Task objective:
Copy out the entries that follow exactly, leaving every picture behind.
********************
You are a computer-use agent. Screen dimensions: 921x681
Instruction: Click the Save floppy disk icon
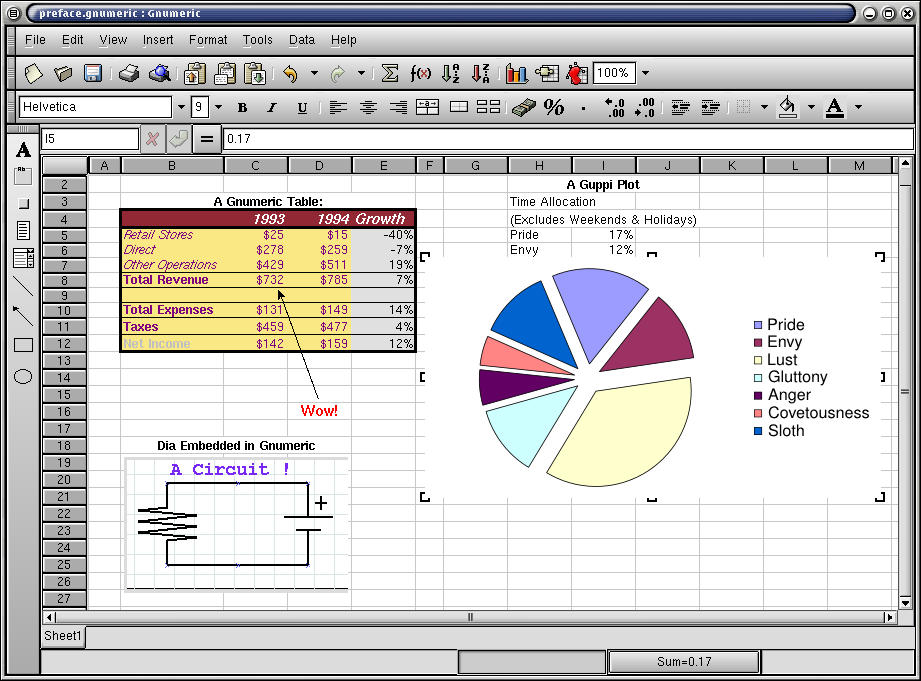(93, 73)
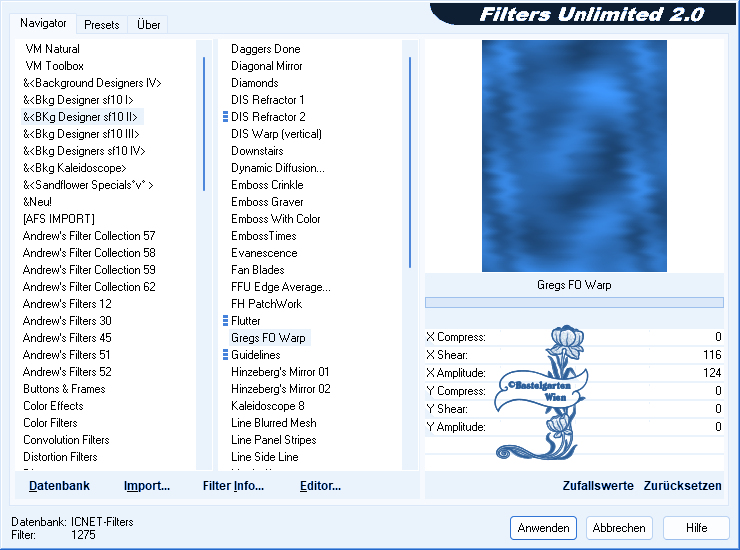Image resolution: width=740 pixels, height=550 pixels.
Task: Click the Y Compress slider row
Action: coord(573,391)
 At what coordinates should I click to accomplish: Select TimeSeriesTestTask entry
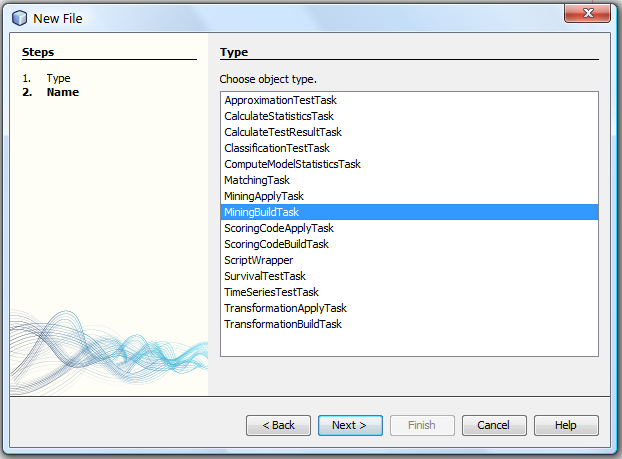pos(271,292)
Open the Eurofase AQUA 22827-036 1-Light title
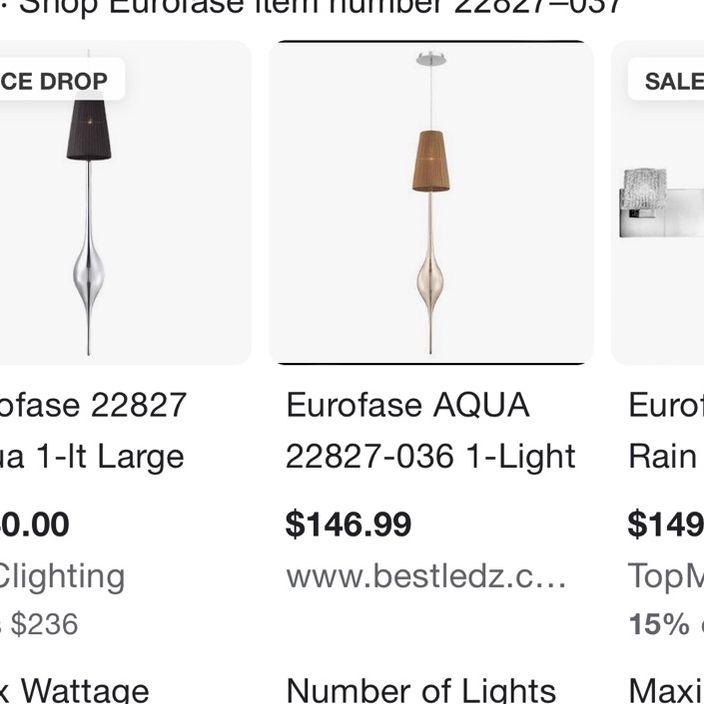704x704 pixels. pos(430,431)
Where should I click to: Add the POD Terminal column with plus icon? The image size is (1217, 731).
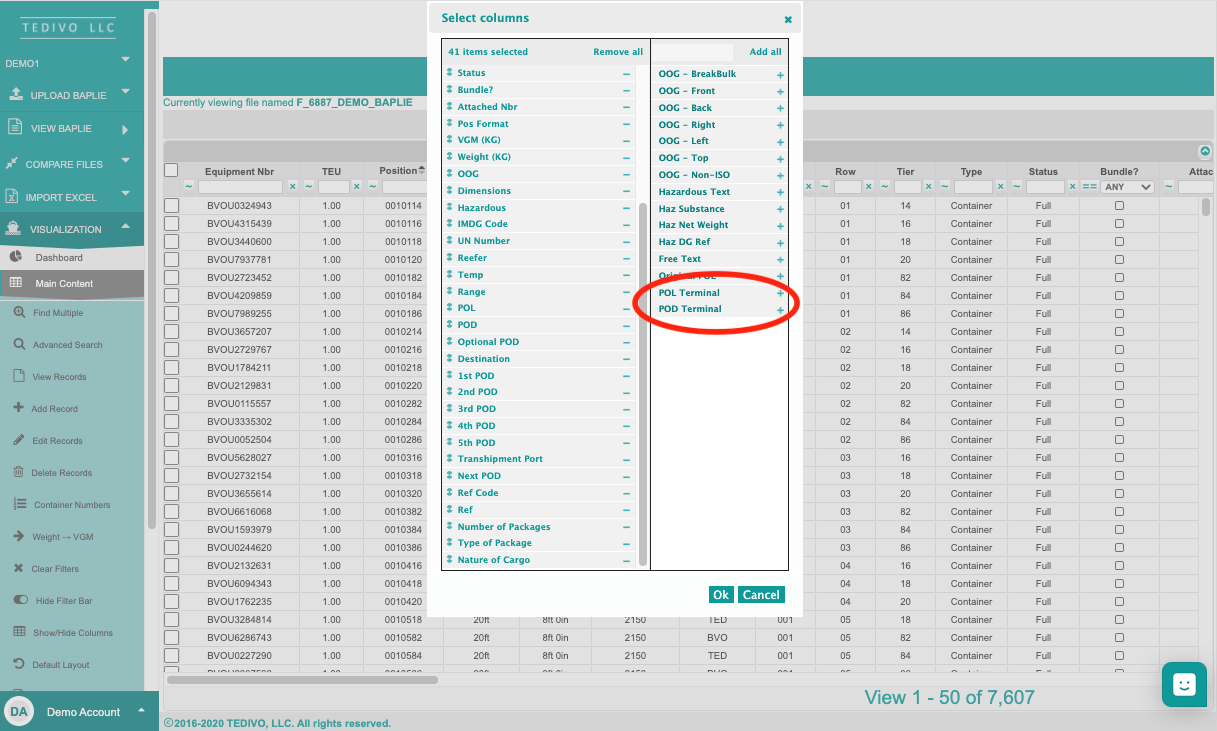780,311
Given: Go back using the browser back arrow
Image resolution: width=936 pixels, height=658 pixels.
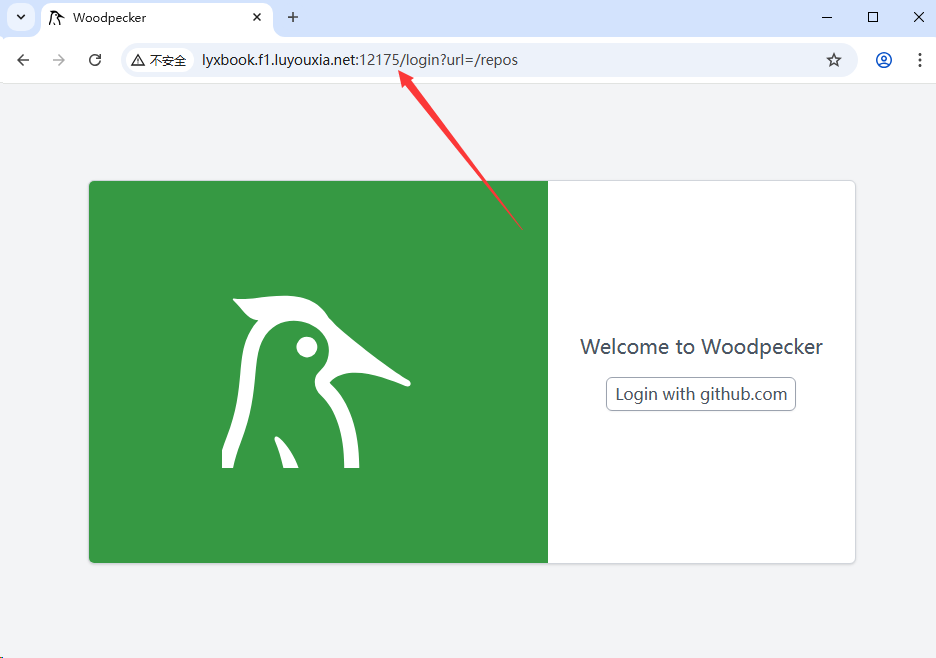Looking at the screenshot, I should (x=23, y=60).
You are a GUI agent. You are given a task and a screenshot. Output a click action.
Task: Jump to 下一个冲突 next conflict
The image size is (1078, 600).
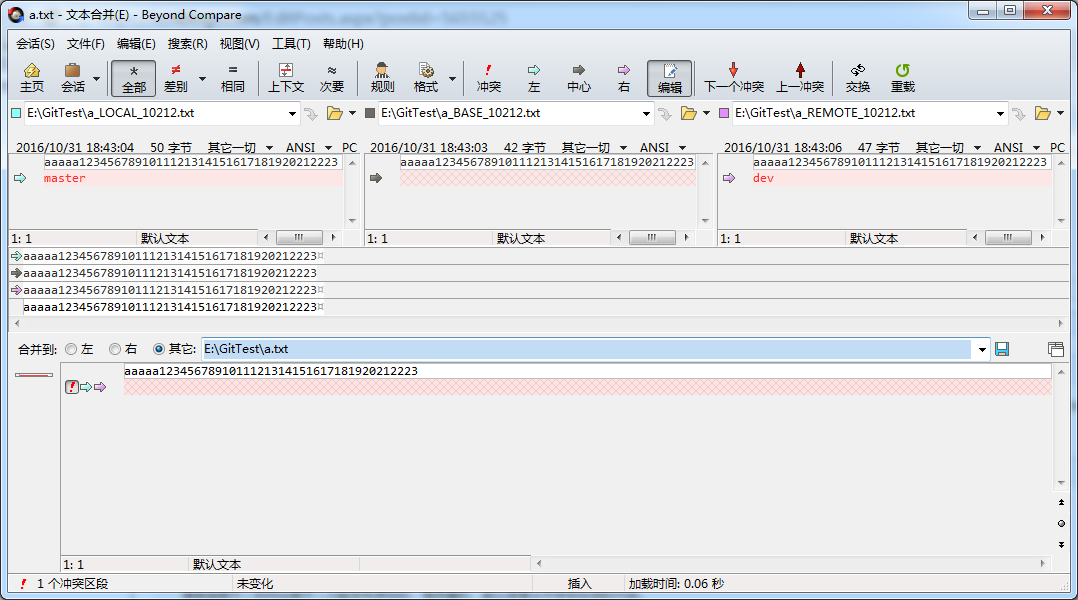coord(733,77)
********************
The answer:
You are a computer-use agent. Screen dimensions: 921x681
Instruction: Click the Save floppy disk icon
(93, 73)
Image resolution: width=740 pixels, height=550 pixels.
Task: Click the Y Compress slider row
Action: coord(573,391)
 At what coordinates should I click to accomplish: Select TimeSeriesTestTask entry
pos(271,292)
Open the Eurofase AQUA 22827-036 1-Light title
704x704 pixels. pos(430,431)
Where should I click to: Add the POD Terminal column with plus icon? The image size is (1217, 731).
780,311
Given: Go back using the browser back arrow
Image resolution: width=936 pixels, height=658 pixels.
Looking at the screenshot, I should (x=23, y=60).
You are a GUI agent. You are given a task and a screenshot. Output a click action.
Task: Jump to 下一个冲突 next conflict
The image size is (1078, 600).
coord(733,77)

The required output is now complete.